A few months ago, I started a new job with Petabloc Cloud Consulting as a Senior Platform Engineer. I quickly saw how heavily they used Terraform to do the majority of the heavy lifting in their clients' cloud environments, and while I knew a bit about Terraform, I was certainly junior next to the majority of folks on the team in that regard. So I decided now was as good a time as any to study up, and get myself certified as a Hashicorp Terraform Associate. What follows then, is an account of my experience studying for and taking the HCTA exam.

Taking The Exam


The Exam

The HCTA is a proctored, written exam, that costs ~$70USD. It's roughly 70-100 multiple choice questions, with a passing grade of 70%, and you have approximately two hours to complete it.

The Proctors

The proctors are curiously more strict than you might expect. Aside from the typical requirements for most online proctored exams (room check, no devices present, government-issued ID as proof of identity), they ask that you not talk during the exam (I was admonished by my proctor for idly reading a question back to myself), and no headwear is allowed either (I was wearing a hat and was asked to remove it during the exam). TL;DR: Do yourself a favour and give the exam rules a very careful read.

The Exam Platform

The exam platform asks that you use their "secure browser", however as a dyed-in-the-wool Firefox user, I had trouble getting the exam browser to launch. I ended up having to download and use Chrome to get it working.

Exam-Day Prep

Considering all the constraints and rules I've just mentioned, give yourself plenty of time ahead of the exam to prepare. If your exam is at 1PM, start getting set up at 10am. Take an hour to refresh your memory with a practice exam if you can, get your laptop set up, get some fresh air, drink some water/coffee, and log into the exam platform as early as they'll let you.

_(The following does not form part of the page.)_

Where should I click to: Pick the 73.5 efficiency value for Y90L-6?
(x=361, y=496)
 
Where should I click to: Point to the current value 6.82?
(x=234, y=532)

Studying/Preparing For The Exam

Courses

The online course I took was through A Cloud Guru, and I can't recommend them enough. Their courses are typically a good mix of videos and hands-on learning by industry professionals that are usually pretty easy to follow along with. Overall their platform is great, but their Terraform course is one of the best I've seen anywhere.

Practice Exams

A Cloud Guru and platforms like them are great, but I personally have found that pairing courseware with a practice exam or two is always helpful. With that in mind, I used Udemy for this purpose. Here's the Udemy course I used. Why Udemy? Their courses are typically cheap, and this particular course offers five separate practice exams.

Lab Environment

As great as doing courses and practice exams are, there's no better practice than just doing it yourself in a live environment. The offical Terraform docs from Hashicorp are pretty solid, so what I recommend is to just set up a "free-tier" AWS account, install Terraform, and go to town. Spin up some EC2 instances, create some S3 buckets, move your state file into said buckets, go nuts. Play. Experiment. Hell, pair your Terraform modules with an Ansible playbook or two and set up some simple web applications or something.

Summary

Overall, I had a pretty decent experience taking the HCTA. The exam platform itself is a little rough around the edges, and the proctors could stand to lighten up a touch, but otherwise, it's definitely a worthwhile cert to get. It's worth noting though that the certification itself is valid for two years, so you'll have to recertify every now and then, but at $70, it's not a bad way to stay current with your knowledge of Terraform.